OK - that works beautifully. I have 15 zigbee endpoints (component devices), they are all different and never change. All that changes is which endpoints are enabled (revealed to the network)

I think there is a misunderstanding somewhere here; devices (parent devices) can create a child device of any type. Hubitat has lots of "component" drivers built in, which I'd recommended starting with for ease of use and because they should cover most uses, but you could also write your own if needed. Hubitat's example drivers contain examples of how parent/component communication works with the built-in drivers if that is helpful to see.

Can you point me at an example of a driver that supports multiple child devices? Or do I write multiple drivers for the child devices and just have them match on the fingerprint?
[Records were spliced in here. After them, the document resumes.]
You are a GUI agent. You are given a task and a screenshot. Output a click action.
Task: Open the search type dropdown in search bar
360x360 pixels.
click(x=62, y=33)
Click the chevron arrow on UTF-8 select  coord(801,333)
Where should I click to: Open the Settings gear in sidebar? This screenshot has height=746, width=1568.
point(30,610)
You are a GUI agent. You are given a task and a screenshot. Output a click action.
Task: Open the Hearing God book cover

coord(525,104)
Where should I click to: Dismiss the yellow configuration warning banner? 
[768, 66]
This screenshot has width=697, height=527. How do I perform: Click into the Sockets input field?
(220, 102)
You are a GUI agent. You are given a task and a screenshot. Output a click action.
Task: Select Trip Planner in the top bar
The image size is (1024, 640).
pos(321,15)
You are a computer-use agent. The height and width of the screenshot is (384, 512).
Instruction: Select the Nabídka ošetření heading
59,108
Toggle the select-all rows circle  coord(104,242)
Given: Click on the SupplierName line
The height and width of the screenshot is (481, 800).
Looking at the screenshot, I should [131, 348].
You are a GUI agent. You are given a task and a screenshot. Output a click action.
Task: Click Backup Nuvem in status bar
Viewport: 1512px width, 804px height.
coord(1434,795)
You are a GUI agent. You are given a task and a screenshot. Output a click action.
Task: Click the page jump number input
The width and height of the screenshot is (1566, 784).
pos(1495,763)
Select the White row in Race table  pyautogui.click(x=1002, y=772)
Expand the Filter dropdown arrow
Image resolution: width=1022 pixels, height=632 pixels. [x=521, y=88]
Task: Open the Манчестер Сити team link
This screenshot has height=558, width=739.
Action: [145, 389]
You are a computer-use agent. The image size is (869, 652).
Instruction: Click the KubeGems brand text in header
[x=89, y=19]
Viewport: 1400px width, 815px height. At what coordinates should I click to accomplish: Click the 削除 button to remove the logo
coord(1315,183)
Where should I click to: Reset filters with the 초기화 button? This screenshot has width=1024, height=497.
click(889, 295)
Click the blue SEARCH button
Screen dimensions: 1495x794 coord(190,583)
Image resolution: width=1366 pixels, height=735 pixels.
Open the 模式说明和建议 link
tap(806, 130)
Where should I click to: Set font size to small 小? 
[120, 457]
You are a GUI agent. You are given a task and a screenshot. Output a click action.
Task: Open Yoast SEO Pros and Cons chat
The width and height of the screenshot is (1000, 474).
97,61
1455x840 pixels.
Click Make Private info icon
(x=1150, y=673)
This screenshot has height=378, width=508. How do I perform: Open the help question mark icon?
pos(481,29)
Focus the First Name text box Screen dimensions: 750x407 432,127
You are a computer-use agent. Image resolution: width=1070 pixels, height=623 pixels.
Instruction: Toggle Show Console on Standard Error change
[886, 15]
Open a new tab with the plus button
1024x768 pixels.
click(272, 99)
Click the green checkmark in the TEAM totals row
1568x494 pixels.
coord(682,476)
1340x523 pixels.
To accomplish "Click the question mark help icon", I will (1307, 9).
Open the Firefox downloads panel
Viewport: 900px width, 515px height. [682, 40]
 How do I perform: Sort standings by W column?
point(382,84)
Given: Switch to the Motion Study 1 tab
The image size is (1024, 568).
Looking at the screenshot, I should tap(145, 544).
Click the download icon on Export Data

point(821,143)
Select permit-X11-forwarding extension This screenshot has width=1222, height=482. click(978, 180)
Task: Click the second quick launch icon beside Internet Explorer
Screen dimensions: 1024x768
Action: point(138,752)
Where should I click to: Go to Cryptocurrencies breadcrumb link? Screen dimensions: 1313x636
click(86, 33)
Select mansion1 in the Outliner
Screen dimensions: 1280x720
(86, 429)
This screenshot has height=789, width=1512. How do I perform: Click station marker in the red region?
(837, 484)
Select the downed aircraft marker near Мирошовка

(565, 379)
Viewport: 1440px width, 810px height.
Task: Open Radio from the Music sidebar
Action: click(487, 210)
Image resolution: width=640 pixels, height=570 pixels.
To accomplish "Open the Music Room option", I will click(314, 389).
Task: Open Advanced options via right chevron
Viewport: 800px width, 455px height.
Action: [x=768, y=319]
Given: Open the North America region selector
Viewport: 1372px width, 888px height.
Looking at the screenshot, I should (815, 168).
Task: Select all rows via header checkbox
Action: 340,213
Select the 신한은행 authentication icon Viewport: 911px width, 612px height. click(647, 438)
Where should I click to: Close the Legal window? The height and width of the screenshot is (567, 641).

You don't necessarily have to write a driver for child devices; Hubitat has lots of drivers built in that are meant to be used as child devices for specific types. These are the "Generic Component..." drivers. So, if you need a child switch, "Generic Component Switch" would be one you can use. You can write your own if you want to or if you have specific needs that these don't address; the advantage of the built-in ones is that end users don't need to install more drivers (and you don't need to write one).

In a "parent" driver, you can create as many child devices as you need. The addChildDevice() method works the same for creating one child as it does for multiple child devices--you just do it multiple times. :slight_smile: Elsewhere, you can use getChildDevice() (or getChildDevices() if needed) to get a reference to whatever specific child device you need. You will, of course, need some way to identify which child you want; generally, something in the DNI would be most helpful. (One convention I've seen is to append a number or unique identifier to the parent device ID. DNIs must be unique across all devices on the platform, not just ones you create personally.)

I'm not sure Hubitat has any published examples of drivers with multiple children, but the idea isn't too dissimilar from the single-child examples they have like the Generic Component Parent Demo driver they published. However, if you want a practical example, here are two real drivers I wrote:

Both of these use Hubitat's built-in component drivers for all child devices. I'm not saying they're the perfect examples of everything (although with the exception of some odd behavior I think that Zigbee device exhibits, I think they follow good practices...looks like I might want to verify Z-Wave Supervision on that first driver, though). But hopefully they are helpful for examples!